§ Problem description: Find and copy the lines in the records beneath this task that contain the word "computer".

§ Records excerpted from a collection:
================================
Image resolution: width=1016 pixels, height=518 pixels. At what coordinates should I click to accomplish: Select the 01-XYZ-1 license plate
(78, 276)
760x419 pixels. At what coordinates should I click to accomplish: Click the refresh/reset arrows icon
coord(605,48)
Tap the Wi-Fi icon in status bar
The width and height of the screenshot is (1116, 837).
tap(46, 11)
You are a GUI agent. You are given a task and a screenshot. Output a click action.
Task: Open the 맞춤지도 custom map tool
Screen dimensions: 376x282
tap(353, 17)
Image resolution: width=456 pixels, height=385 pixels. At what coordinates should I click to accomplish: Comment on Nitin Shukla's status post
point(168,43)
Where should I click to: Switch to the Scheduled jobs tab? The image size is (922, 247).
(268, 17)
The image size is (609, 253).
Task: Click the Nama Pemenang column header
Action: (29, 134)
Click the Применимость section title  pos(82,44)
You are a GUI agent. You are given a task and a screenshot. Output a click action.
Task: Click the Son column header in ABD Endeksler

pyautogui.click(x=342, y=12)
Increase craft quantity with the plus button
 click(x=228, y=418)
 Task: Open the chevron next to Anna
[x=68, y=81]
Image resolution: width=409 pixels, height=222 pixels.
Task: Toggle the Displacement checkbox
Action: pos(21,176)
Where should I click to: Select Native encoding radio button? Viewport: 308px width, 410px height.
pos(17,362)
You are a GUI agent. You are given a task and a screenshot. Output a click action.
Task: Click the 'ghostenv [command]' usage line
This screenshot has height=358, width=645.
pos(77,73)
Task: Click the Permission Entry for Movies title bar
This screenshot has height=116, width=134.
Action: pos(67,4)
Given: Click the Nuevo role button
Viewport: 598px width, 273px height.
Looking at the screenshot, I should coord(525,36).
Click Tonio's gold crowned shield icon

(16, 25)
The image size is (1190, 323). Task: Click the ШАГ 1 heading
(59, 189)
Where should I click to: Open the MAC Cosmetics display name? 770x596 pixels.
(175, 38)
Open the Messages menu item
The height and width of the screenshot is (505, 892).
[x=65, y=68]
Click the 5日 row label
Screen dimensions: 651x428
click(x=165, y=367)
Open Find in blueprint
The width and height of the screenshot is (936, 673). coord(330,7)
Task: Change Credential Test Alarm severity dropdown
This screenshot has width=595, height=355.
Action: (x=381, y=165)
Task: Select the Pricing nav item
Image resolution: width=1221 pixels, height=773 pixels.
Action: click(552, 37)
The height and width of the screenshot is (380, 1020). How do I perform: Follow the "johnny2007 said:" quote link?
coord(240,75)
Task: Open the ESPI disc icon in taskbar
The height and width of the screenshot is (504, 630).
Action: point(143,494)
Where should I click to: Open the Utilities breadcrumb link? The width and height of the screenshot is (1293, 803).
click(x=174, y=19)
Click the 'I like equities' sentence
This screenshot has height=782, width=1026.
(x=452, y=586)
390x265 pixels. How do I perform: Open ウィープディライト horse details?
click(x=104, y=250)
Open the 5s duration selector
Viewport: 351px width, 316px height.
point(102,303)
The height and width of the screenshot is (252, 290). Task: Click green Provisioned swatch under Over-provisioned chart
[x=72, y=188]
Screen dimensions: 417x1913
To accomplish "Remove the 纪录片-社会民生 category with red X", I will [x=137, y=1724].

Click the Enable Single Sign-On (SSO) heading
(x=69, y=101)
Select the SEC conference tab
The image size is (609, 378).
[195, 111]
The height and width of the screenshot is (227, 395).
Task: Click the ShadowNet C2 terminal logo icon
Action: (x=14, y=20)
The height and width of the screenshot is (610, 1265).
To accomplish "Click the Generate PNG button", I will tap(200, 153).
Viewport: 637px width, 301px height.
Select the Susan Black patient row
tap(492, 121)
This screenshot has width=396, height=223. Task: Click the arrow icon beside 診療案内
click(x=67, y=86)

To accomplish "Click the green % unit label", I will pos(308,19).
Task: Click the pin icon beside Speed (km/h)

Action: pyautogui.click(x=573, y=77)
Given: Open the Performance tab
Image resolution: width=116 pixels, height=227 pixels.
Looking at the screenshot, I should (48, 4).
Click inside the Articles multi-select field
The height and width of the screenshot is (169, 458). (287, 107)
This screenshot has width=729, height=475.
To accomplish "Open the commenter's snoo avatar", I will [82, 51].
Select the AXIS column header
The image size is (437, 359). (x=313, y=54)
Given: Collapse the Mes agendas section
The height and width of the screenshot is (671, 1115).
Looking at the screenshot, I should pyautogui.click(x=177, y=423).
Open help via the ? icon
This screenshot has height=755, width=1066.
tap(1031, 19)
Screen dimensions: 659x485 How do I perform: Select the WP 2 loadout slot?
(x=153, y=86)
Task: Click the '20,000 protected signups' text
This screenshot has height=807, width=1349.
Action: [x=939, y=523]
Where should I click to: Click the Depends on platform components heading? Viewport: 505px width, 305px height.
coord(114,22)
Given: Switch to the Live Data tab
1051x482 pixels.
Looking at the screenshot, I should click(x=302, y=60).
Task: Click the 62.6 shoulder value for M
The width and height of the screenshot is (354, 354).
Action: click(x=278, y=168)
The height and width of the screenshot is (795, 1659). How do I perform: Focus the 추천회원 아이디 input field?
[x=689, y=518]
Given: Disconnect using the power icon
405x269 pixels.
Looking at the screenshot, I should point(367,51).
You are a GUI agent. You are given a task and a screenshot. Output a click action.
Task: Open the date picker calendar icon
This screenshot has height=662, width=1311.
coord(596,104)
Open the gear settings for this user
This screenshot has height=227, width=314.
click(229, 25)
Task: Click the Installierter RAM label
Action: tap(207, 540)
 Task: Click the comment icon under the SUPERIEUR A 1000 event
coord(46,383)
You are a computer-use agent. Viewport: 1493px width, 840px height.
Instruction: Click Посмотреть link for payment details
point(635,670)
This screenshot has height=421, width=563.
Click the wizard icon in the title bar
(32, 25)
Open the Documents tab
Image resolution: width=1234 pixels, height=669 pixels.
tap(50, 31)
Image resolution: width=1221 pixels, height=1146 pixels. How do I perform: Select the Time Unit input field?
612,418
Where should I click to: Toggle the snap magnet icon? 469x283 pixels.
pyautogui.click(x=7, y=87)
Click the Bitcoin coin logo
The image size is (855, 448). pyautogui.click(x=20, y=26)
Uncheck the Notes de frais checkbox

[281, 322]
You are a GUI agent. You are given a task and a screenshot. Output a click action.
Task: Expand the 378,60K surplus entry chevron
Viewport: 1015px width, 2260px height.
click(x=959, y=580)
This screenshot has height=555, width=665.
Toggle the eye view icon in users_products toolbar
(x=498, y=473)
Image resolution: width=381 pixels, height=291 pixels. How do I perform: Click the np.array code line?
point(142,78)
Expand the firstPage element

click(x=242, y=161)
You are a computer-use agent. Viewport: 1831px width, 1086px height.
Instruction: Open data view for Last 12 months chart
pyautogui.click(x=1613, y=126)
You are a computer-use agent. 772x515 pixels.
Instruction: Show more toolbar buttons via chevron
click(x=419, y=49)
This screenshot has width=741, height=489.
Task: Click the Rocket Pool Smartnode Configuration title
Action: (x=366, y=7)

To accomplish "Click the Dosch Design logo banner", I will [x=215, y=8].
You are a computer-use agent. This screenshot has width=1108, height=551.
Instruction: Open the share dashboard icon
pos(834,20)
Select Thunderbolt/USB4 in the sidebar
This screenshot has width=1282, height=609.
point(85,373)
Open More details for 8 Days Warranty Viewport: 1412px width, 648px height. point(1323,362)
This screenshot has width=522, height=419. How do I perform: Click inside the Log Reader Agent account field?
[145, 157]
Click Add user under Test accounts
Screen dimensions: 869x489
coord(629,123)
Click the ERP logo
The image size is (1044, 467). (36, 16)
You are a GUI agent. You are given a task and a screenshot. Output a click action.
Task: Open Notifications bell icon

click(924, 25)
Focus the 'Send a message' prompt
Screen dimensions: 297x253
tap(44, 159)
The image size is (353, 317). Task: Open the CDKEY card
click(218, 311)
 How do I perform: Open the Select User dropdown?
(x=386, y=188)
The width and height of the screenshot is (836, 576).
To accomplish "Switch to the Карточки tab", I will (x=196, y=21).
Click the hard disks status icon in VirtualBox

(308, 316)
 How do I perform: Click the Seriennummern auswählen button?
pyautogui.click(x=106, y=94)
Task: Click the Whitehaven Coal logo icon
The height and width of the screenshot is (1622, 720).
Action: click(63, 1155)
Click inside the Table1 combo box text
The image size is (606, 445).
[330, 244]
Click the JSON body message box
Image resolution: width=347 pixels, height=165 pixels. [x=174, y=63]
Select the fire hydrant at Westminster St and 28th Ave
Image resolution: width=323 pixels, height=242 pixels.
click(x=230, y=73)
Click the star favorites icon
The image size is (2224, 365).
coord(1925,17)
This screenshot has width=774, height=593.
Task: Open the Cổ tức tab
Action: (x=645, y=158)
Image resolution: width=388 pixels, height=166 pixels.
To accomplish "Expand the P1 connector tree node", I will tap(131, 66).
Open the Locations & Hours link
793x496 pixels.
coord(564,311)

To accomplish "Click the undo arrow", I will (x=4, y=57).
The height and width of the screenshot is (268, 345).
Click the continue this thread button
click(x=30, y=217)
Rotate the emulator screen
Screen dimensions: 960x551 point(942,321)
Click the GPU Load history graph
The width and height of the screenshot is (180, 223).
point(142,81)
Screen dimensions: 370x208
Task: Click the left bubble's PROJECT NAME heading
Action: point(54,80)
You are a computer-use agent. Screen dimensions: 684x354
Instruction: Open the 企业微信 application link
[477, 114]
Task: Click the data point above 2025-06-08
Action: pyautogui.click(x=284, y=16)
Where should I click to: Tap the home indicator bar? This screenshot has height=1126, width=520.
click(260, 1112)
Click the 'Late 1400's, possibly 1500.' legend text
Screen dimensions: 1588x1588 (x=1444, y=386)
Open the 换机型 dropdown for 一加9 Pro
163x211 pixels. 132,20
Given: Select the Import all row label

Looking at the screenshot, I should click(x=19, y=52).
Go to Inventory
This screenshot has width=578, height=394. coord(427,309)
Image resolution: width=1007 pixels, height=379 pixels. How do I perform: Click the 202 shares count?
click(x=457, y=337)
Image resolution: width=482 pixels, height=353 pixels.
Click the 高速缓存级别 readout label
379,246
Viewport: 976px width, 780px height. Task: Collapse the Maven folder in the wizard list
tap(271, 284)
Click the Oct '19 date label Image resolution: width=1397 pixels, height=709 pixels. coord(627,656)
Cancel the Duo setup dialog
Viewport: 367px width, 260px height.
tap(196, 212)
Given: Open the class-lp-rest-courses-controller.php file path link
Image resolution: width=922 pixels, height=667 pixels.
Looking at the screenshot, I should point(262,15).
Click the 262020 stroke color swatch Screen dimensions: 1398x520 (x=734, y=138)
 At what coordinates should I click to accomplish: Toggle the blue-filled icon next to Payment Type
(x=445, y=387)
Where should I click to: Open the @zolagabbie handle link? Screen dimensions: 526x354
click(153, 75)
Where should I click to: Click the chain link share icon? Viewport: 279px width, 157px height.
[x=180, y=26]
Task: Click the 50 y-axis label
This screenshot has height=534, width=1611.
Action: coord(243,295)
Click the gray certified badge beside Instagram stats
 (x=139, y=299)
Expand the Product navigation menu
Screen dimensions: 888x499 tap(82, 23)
================================
§ Response:
You are a computer-use agent. Viewport: 1493px width, 840px height.
You are a computer-use agent. Viewport: 1831px width, 1086px height.
You are a computer-use agent. 772x515 pixels.
You are a computer-use agent. This screenshot has width=1108, height=551.
You are a computer-use agent. Screen dimensions: 684x354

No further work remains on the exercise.